Having heard positive and negative feedback from colleagues present at the opening four races, I travelled to Spain with an open mind. Certain aspects of the performance graph are flawed – GP2 pole-sitter Stéphane Richelmi would have lined up 18th for the Grand Prix, while slowest F1 qualifier Kamui Kobayashi’s best time would have put him only 14th on the GP2 grid – but similar things have happened before (with F3000 in the mid-1990s) and should change as F1 teams climb the development curve.

The relative lack of noise didn’t concern me – a slight surprise, if I’m honest, but wholly explicable. The first contemporary F1 car I saw live was Hans Stuck’s Brabham BT45B, at Silverstone in 1977, and its wailing Alfa flat-12 sounded fabulous on the approach to Woodcote.

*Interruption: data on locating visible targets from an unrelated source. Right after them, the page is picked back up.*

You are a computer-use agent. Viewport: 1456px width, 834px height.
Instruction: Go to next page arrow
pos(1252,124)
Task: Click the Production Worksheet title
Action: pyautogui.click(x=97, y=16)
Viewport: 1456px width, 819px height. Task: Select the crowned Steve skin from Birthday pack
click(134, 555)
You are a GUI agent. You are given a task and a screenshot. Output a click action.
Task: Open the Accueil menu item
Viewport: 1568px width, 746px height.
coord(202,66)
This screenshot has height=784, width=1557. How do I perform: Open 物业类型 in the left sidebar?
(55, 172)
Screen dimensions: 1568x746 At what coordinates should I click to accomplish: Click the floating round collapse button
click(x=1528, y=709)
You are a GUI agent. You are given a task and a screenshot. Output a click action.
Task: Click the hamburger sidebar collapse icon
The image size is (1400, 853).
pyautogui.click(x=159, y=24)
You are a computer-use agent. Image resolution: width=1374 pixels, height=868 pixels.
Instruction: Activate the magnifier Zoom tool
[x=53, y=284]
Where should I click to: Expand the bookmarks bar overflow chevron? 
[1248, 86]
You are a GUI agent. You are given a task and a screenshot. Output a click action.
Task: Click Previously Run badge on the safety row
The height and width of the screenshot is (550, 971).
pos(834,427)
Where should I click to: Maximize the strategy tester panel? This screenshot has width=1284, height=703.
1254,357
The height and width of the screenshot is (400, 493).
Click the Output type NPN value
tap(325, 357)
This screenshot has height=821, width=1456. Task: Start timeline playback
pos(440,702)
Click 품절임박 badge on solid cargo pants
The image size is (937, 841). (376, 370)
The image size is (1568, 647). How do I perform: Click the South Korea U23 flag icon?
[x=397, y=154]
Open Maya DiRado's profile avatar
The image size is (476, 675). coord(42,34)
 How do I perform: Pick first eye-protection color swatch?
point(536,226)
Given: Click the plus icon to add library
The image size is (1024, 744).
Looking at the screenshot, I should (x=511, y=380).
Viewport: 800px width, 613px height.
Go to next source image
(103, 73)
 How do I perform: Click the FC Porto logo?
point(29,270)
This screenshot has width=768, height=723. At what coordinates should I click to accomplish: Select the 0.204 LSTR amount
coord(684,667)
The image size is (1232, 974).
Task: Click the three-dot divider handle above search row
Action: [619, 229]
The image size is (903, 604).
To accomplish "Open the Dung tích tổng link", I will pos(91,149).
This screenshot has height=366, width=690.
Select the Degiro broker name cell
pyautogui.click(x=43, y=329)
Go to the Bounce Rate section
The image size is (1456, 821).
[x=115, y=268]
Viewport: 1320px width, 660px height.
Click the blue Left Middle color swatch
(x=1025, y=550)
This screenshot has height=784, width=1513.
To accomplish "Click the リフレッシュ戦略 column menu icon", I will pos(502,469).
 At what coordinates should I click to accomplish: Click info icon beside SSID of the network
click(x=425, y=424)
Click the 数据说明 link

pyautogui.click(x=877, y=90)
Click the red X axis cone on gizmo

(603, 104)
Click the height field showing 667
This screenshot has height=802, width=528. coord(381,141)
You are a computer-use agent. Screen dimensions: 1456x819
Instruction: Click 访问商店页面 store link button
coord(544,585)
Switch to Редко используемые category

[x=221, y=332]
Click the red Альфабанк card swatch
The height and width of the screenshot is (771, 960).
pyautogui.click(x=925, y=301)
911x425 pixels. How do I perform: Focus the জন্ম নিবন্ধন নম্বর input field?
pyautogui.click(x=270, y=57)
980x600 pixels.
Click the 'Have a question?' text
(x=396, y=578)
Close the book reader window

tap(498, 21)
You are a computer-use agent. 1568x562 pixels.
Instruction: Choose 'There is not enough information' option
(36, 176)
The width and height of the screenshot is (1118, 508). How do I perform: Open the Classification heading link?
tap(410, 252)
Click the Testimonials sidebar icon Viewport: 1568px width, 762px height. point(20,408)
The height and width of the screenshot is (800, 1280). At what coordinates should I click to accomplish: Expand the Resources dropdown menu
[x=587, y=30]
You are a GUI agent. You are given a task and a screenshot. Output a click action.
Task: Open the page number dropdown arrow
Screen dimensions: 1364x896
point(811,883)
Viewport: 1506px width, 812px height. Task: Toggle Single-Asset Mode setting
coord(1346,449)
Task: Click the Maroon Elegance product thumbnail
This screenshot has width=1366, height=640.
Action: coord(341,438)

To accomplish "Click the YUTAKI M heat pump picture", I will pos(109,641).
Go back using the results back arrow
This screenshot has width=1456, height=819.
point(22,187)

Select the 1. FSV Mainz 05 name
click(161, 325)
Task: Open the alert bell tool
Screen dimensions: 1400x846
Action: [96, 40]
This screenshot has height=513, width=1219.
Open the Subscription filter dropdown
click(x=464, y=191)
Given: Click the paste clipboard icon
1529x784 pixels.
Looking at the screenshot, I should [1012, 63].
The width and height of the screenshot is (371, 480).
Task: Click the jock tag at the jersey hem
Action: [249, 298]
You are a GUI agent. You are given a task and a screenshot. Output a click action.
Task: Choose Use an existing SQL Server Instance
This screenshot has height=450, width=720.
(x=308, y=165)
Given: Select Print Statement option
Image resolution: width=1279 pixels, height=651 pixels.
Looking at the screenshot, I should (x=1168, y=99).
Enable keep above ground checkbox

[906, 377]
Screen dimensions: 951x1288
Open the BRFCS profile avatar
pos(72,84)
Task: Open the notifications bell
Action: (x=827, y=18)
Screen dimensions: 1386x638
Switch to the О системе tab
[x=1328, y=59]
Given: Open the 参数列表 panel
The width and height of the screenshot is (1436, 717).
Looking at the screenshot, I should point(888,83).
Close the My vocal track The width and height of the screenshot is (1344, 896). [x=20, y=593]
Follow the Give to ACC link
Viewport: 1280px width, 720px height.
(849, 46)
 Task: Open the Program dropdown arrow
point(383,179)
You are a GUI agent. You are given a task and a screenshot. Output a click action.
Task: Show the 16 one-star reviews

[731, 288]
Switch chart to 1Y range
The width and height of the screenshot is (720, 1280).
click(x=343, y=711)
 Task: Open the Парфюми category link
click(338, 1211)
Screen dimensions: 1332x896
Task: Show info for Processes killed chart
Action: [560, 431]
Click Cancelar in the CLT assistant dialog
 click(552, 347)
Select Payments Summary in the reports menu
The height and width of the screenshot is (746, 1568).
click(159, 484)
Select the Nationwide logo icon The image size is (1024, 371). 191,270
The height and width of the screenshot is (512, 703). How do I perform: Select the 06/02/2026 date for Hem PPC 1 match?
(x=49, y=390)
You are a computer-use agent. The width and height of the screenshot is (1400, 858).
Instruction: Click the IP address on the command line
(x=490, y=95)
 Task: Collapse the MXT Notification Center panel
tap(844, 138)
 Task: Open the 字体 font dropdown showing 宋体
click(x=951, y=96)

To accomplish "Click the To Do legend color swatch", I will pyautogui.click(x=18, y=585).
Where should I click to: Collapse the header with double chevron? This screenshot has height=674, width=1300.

It is some years, however, since the sport had a meaningful sonic tapestry. To my mind, F1’s last truly soulful engine was probably Lamborghini’s 3.5-litre V12, more than 20 years ago.

The recent V8s have been loud but indistinguishable and the same applied to the previous V10s: all scored high marks for volume rather than character.

The V6 turbo cars might be an acquired taste (for some, at least), but I found them engaging to watch because the accent is on lashings of torque rather than grip.

Turning back the clock (a habit, I concede), there were certain bits of music that used to make the hairs stand on the back of my teenage neck – the instrumental break in Deep Purple’s Highway Star, for instance, or that after 2min 24sec of Genesis’s Dancing with the Moonlit Knight.

A pack of passing Formula 5000 cars had exactly the same effect, but then so too did the sight of a Hawke DL15 or Royale RP24 being pitched into a corner and balanced on the throttle from entry to apex and beyond.

And they had the same engine as my dad’s Ford Cortina.